My point is that this is a real problem. Be on the watch for it.
This is what Communists did in the former Soviet union. If a person dissented, he must be mentally ill. Kill or send most to the camps, but diagnose some with “sluggish schizophrenia” and “treat them”… pour encourager les autres. Word gets around what’s in store for dissenters.
I find it interesting that Fr. Kalchik fought back. Especially in this time.
As for a priest friend of mine who was in one of these places? After a few months of “treatment” I barely recognized his conversation, his focus was shot, and his words were slurred.
Wanna fight back?
Send your diocesan donations to the TMSM. Money and bad press are about the only things some of these people understand.

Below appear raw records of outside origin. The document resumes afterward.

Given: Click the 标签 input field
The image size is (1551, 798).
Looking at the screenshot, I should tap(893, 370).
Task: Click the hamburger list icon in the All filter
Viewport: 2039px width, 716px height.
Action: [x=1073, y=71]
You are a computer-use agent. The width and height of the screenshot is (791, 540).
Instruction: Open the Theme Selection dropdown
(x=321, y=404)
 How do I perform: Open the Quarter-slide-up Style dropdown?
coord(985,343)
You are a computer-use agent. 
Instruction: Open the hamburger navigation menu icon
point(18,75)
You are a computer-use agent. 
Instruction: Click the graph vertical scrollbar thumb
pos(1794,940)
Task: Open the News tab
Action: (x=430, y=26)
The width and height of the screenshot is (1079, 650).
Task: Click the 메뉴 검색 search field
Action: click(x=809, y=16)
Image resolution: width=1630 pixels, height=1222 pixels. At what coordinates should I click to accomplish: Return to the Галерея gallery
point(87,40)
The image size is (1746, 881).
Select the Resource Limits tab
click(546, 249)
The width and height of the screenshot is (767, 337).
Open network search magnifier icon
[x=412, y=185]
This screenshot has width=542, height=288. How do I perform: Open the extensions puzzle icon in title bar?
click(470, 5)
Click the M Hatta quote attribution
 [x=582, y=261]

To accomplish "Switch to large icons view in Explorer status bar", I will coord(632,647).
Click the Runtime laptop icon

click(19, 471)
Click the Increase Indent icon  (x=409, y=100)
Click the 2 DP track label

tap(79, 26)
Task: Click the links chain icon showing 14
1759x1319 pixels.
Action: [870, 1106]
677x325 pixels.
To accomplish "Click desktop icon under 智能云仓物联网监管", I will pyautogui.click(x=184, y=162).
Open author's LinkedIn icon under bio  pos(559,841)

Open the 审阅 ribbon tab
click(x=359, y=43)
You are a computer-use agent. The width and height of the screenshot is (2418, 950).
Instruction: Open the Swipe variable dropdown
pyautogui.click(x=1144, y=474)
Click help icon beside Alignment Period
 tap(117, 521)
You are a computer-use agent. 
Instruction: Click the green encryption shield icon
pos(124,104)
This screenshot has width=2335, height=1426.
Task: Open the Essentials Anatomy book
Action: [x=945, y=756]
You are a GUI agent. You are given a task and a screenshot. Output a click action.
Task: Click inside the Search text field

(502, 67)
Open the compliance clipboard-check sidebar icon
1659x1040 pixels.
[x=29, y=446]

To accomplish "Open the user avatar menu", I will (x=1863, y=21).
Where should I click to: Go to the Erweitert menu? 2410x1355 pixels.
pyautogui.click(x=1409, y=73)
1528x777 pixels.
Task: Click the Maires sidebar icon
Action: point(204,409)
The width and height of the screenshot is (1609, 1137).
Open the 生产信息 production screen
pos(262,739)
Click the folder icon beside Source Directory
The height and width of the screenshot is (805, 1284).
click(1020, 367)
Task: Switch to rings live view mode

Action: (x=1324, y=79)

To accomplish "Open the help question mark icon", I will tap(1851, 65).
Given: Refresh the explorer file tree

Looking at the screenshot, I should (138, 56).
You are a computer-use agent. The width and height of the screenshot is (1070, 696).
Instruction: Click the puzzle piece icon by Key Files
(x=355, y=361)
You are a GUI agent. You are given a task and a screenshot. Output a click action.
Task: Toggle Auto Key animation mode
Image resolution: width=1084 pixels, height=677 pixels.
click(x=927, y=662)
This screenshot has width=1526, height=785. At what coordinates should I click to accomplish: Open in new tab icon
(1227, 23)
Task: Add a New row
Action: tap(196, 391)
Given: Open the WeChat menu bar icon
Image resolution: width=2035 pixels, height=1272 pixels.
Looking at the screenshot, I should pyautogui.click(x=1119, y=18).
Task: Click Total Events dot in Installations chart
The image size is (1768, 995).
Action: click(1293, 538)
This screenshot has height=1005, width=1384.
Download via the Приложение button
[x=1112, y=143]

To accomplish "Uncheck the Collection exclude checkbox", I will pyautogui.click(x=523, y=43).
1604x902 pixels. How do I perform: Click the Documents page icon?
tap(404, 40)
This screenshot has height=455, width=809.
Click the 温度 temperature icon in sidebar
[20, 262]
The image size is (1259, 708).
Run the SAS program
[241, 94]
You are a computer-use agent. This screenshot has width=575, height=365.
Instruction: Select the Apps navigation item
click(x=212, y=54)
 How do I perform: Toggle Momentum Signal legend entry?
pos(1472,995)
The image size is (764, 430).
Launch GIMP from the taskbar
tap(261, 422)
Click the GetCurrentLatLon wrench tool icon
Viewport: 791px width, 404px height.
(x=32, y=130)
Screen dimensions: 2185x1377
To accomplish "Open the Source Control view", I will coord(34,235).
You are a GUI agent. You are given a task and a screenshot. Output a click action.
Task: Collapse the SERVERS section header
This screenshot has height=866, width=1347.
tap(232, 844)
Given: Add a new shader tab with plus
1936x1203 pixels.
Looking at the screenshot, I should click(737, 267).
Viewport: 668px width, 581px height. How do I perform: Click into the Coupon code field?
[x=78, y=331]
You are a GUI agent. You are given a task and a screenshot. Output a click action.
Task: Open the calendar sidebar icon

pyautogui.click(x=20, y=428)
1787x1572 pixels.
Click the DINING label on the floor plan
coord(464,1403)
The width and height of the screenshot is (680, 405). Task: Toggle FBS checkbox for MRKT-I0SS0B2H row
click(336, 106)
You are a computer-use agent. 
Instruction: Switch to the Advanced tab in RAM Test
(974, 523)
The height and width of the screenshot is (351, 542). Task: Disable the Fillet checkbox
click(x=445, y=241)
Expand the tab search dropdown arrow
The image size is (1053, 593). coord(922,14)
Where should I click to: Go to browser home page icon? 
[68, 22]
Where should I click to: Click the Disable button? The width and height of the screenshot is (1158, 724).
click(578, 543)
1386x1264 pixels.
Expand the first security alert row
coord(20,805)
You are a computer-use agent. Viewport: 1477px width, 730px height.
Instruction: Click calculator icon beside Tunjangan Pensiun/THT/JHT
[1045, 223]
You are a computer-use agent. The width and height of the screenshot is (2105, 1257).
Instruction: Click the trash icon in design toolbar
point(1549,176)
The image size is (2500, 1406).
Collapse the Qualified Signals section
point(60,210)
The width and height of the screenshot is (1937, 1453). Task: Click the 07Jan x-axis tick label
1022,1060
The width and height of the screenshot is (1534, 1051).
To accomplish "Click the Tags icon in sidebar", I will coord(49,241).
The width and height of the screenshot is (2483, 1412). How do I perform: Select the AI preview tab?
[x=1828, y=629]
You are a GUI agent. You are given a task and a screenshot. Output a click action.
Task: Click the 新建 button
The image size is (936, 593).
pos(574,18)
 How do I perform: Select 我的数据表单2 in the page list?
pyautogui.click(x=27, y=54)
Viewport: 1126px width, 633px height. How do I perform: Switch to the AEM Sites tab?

Maybe it is time to cut off all funds and channel them only to trustworthy traditional causes.
*Long time readers may recognize the reference to “Fatty” as being Bp. Fatty McButterpants of the fictional Diocese of Libville, neighbor to the Diocese of Black Duck. “Dozer” is the nickname of Fatty’s old classmate, Bp. Antuninu Ruspa of Pie Town, who has a penchant for demolishing traditional churches and building, if anything – he sells properties as often as possible – worship spaces that look like municipal airports or the lobbies of trendy boutique hotels. Fatty’s loathsome and somewhat deformed dog Chester once, wisely, bit “Dozer” in the inside of the thigh, rather high up, requiring a humiliating visit to the ER and the ministrations of thick-forearmed nurse who had a lot of questions. As it turns out, Bp. McButterpants used the psych strike on a priest of Libville, the pastor of St. Christine the Astonishing, Fr. Joe W?otrzewiszczykowycki-Brz?czyszczykiewic. Fr. JoWo tried to get something good going at his parish for the many suffering liturgical refugees from Fr. Bruce Hugalot’s Sing A New Faith Community Into Being Faith Community. Fr. JoWo fled to the Diocese of Black Duck, where Bp. Noble gave him a safe haven without an “evaluation”. He often helps Msgr. Zuhlsdorf at St. Ipsidipsy in Tall Tree Circle for Solemn Masses and confessions while taking care of his own budding St. Philip Neri Oratory of Mary Cause of Our Joy.
I am always blown away by the goodness of so many of you readers. I received this via email:
If you believe this priest’s life might be in jeopardy, we can begin with him. I live 3 hours from Chicago in ___. I work full time but am single with no obligations. I don’t have much, but I am close to a dozen home schooling families who would love to have him. […] He would be safe out in ___. I am mildly familiar with the methods of concealment; […]. I could drive to Chicago with a rental, pick him up, drive him here. Safely deposit him with people who are, shall we say, familiar with the situation in the Church.
Anyway, I sound nuts to myself writing this, but if it’s in your heart that this needs to be done, I may be able to help.